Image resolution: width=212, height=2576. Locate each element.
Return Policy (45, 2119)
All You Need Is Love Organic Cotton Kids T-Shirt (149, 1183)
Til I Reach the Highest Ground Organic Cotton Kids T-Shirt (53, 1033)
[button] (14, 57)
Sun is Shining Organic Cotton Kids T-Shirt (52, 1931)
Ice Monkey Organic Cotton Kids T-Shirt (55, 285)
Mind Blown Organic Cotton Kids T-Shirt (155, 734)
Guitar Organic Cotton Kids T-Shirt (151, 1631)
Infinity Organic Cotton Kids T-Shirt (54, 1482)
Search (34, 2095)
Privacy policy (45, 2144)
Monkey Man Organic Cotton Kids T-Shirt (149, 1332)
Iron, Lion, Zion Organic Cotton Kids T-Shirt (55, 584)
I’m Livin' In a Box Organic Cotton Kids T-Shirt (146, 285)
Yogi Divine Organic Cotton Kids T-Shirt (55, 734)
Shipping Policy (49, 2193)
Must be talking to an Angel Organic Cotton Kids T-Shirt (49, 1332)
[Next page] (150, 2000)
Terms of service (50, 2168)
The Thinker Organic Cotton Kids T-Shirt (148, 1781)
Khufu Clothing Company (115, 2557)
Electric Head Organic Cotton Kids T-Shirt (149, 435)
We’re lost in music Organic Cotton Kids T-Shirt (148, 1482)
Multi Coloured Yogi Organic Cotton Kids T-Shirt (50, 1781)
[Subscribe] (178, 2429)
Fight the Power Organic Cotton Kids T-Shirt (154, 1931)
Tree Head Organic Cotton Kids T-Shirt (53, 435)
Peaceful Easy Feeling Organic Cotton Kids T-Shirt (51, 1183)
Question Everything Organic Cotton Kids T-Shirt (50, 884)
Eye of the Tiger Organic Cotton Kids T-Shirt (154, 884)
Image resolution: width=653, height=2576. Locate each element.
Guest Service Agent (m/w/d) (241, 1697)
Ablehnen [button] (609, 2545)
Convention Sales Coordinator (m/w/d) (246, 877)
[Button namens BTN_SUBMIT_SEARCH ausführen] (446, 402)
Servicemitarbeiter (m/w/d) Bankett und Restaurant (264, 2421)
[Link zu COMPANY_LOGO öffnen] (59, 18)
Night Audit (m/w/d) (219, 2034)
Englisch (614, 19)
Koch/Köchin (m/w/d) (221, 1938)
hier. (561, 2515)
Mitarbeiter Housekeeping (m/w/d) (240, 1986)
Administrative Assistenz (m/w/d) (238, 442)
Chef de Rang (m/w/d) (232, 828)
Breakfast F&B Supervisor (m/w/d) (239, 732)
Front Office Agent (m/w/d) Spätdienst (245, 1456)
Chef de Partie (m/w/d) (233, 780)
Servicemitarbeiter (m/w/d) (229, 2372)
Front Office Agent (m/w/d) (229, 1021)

☆ ☆ ☆ ☆ ☆

> INSTRUCTIONS FOR THE TASK
Of the entries above, repeat exactly the lines from the line with "Peaceful Easy Feeling" through the line with "Breakfast F&B Supervisor (m/w/d) (239, 732)", both of them included.

> SOLUTION BELOW
Peaceful Easy Feeling Organic Cotton Kids T-Shirt (51, 1183)
Question Everything Organic Cotton Kids T-Shirt (50, 884)
Eye of the Tiger Organic Cotton Kids T-Shirt (154, 884)
Image resolution: width=653, height=2576. Locate each element.
Guest Service Agent (m/w/d) (241, 1697)
Ablehnen [button] (609, 2545)
Convention Sales Coordinator (m/w/d) (246, 877)
[Button namens BTN_SUBMIT_SEARCH ausführen] (446, 402)
Servicemitarbeiter (m/w/d) Bankett und Restaurant (264, 2421)
[Link zu COMPANY_LOGO öffnen] (59, 18)
Night Audit (m/w/d) (219, 2034)
Englisch (614, 19)
Koch/Köchin (m/w/d) (221, 1938)
hier. (561, 2515)
Mitarbeiter Housekeeping (m/w/d) (240, 1986)
Administrative Assistenz (m/w/d) (238, 442)
Chef de Rang (m/w/d) (232, 828)
Breakfast F&B Supervisor (m/w/d) (239, 732)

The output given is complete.